BAGIAN TEKS:
Hari-hari saat bulan baru dan bulan purnama merupakan hari utama untuk melakukan sembahyang atau praktik keagamaan lain. Kedua hari itu merupakan hari pertama dan tengah bulan pada penanggalan tahun bulan. Jangka waktu dua minggu di antaranya disebut pakkha. Satu bulan (masa) terdiri dari dua pakkha.Dua belas bulan membentuk satu tahun. Perhitungan bulan ini disesuaikan pula pada perputaran bumi mengelilingi matahari, khususnya agar dapat mengikuti siklus musim dengan tepat. Untuk itu setiap 19 tahun diperlukan 7 kali penambahan bulan ketiga belas, yaitu disebut Adhika-masa.

SOAL LATIHAN:
1. Dari teks tentang penanggalan bulan, daftarkan setiap istilah yang diberi nama khusus untuk satuan waktu, masing-masing beserta maknanya menurut teks.
2. Jawab pertanyaan berikut berdasarkan teks tentang penanggalan bulan.
(a) Hari-hari apa yang menjadi hari utama untuk sembahyang atau praktik keagamaan lain?
(b) Berapa bulan membentuk satu tahun?
(c) Berapa kali bulan ketiga belas perlu ditambahkan setiap 19 tahun?
Item dalam data tidak diperlukan untuk mengerjakan soal.

DATA:
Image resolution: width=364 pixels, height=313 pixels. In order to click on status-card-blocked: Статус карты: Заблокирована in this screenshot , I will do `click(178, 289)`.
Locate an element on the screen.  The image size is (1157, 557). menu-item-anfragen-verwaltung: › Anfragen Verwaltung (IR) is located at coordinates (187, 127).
* * *
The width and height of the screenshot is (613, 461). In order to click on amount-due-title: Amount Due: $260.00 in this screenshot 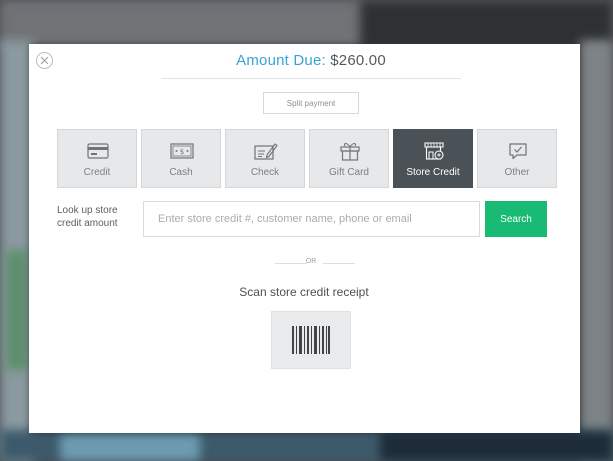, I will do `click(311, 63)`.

JAWABAN ANDA:
1.
- pakkha: jangka waktu dua minggu antara hari bulan baru dan hari bulan purnama
- masa: satu bulan, yang terdiri dari dua pakkha
- Adhika-masa: bulan ketiga belas yang ditambahkan 7 kali setiap 19 tahun

2.
(a) Hari saat bulan baru dan bulan purnama.
(b) Dua belas bulan.
(c) 7 kali.